Instability monitoring and fermi level pinning in phosphate buffer saline/self assembled monolayer/Si electrode system

This paper presents a study of the various methods for monitoring the long-term instabilities, i.e. flat band voltage shifts or capacitance variations, in electrolyte/self-assembled-monolayer/Si capacitor. Such instabilities affect the use of such devices as biosensors. The flat-band voltage shift is typically observed when the capacitor is dipped in biological solutions such as Phosphate Buffer Saline (PBS) solution or other common buffers, even before adding the biomolecules target. Capacitance drifts are observed over a time scale of a few hours at room temperature. It was found that the instability figures were depended on the measurement method. A comparative study was conducted between common flat band voltage and capacitance monitoring methods. The flat band voltage was extracted by the Mott-Schottky plot or extracted from the measured Capacitance vs. Voltage (CV) curve using the calculated flat band capacitance. The capacitance at fixed bias was extracted using electrochemical impedance spectroscopy (EIS) by fitting the measurement to a model assuming a capacitor in series to resistor. Impedance spectroscopy under very low current was found to yield the most stable results, while the other methods showed a significant drift. It was found that the flat band voltage instabilities were lower for a higher concentration solution.
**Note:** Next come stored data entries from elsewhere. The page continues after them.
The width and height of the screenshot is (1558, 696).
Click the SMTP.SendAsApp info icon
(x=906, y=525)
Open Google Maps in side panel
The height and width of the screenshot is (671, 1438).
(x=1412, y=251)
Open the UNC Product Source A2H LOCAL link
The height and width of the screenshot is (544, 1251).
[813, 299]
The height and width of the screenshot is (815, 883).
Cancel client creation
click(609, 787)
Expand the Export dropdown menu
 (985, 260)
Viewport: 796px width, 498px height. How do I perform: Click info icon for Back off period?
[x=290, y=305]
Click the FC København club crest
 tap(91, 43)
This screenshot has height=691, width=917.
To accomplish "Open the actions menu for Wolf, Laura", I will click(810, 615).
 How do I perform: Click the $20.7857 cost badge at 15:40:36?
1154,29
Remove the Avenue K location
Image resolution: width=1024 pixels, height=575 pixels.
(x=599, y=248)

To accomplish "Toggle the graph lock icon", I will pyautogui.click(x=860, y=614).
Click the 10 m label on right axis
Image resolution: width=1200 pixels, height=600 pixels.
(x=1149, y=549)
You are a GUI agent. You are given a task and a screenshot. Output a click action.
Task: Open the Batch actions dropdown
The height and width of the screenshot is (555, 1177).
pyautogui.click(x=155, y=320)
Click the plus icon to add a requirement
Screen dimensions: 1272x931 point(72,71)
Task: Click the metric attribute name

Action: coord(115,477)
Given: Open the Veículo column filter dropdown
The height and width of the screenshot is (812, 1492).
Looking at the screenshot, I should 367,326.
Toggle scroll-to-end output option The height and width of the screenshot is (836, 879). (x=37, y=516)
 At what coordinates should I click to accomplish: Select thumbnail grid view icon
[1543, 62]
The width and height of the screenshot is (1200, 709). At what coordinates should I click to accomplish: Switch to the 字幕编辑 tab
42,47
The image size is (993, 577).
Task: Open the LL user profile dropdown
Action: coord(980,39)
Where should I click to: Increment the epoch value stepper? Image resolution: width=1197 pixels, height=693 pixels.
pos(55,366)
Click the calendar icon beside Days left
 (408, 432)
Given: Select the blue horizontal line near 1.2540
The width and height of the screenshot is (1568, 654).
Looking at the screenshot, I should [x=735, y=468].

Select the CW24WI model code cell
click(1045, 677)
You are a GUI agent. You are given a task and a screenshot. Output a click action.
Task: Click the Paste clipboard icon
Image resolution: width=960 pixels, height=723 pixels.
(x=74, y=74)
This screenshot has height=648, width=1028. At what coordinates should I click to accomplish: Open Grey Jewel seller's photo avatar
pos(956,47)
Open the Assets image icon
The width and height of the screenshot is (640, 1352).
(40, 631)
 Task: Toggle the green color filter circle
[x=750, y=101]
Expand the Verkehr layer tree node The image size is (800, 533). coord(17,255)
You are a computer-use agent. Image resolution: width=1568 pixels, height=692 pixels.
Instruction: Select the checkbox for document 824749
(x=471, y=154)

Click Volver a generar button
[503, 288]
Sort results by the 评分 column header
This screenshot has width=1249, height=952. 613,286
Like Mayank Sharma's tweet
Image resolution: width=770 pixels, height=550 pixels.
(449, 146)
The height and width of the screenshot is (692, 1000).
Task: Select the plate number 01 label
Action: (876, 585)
Moreover, the flat band values became almost constant at about ∼0.5 V (with an error of about 20-30 mV) after 60 minutes of measurement. Those results indicate on the generation of electrically active fast state at the interface causing Fermi level pinning; this effect occurs during the capacitance voltage scan. Note that, this is the first case that Fermi level pinning behavior is observed in the context of biosensors, while the device is dipped in a biological solution. The Fermi pinning phenomenon of semiconductor in electrolyte has been observed also in the past in the context of semiconductor/redox electrolyte interfaces. In summary, it is suggested that it is preferable to measure capacitance at fixed bias, and that the most stable operating point is at, or near, the point of zero current.